Ziel der Aufgabe:
Übertrage alle folgenden Datensätze in eine JSON-Liste aus Zeichenketten, wobei jede Zeile eine eigene Zeichenkette wird. Leerzeilen lässt du weg.

Vorliegende Daten:

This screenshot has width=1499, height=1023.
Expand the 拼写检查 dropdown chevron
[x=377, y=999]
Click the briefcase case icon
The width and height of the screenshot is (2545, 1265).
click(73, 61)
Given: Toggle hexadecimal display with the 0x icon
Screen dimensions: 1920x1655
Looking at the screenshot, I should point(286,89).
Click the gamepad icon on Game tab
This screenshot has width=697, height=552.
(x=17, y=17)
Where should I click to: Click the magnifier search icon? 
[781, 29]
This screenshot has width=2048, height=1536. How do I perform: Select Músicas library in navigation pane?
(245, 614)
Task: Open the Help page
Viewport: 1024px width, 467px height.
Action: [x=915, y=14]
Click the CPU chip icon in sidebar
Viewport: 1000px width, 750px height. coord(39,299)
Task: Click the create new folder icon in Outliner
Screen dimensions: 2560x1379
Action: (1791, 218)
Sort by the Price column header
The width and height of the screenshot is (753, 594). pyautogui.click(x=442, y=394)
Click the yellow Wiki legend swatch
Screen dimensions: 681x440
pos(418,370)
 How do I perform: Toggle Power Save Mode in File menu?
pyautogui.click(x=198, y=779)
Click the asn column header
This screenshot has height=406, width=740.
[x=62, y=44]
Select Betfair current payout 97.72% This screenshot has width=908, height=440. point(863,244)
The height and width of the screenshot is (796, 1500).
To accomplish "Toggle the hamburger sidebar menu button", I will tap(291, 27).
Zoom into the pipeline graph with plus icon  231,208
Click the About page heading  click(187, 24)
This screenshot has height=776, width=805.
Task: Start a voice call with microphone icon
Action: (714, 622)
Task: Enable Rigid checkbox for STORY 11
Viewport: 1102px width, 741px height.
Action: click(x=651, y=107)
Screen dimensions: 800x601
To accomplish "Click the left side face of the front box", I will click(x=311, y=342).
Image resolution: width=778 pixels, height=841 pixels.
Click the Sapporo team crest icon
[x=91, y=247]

Vollständige Lösung:
[
  "This screenshot has width=1499, height=1023.",
  "Expand the 拼写检查 dropdown chevron",
  "[x=377, y=999]",
  "Click the briefcase case icon",
  "The width and height of the screenshot is (2545, 1265).",
  "click(73, 61)",
  "Given: Toggle hexadecimal display with the 0x icon",
  "Screen dimensions: 1920x1655",
  "Looking at the screenshot, I should point(286,89).",
  "Click the gamepad icon on Game tab",
  "This screenshot has width=697, height=552.",
  "(x=17, y=17)",
  "Where should I click to: Click the magnifier search icon? ",
  "[781, 29]",
  "This screenshot has width=2048, height=1536. How do I perform: Select Músicas library in navigation pane?",
  "(245, 614)",
  "Task: Open the Help page",
  "Viewport: 1024px width, 467px height.",
  "Action: [x=915, y=14]",
  "Click the CPU chip icon in sidebar",
  "Viewport: 1000px width, 750px height. coord(39,299)",
  "Task: Click the create new folder icon in Outliner",
  "Screen dimensions: 2560x1379",
  "Action: (1791, 218)",
  "Sort by the Price column header",
  "The width and height of the screenshot is (753, 594). pyautogui.click(x=442, y=394)",
  "Click the yellow Wiki legend swatch",
  "Screen dimensions: 681x440",
  "pos(418,370)",
  " How do I perform: Toggle Power Save Mode in File menu?",
  "pyautogui.click(x=198, y=779)",
  "Click the asn column header",
  "This screenshot has height=406, width=740.",
  "[x=62, y=44]",
  "Select Betfair current payout 97.72% This screenshot has width=908, height=440. point(863,244)",
  "The height and width of the screenshot is (796, 1500).",
  "To accomplish \"Toggle the hamburger sidebar menu button\", I will tap(291, 27).",
  "Zoom into the pipeline graph with plus icon  231,208",
  "Click the About page heading  click(187, 24)",
  "This screenshot has height=776, width=805.",
  "Task: Start a voice call with microphone icon",
  "Action: (714, 622)",
  "Task: Enable Rigid checkbox for STORY 11",
  "Viewport: 1102px width, 741px height.",
  "Action: click(x=651, y=107)",
  "Screen dimensions: 800x601",
  "To accomplish \"Click the left side face of the front box\", I will click(x=311, y=342).",
  "Image resolution: width=778 pixels, height=841 pixels.",
  "Click the Sapporo team crest icon",
  "[x=91, y=247]"
]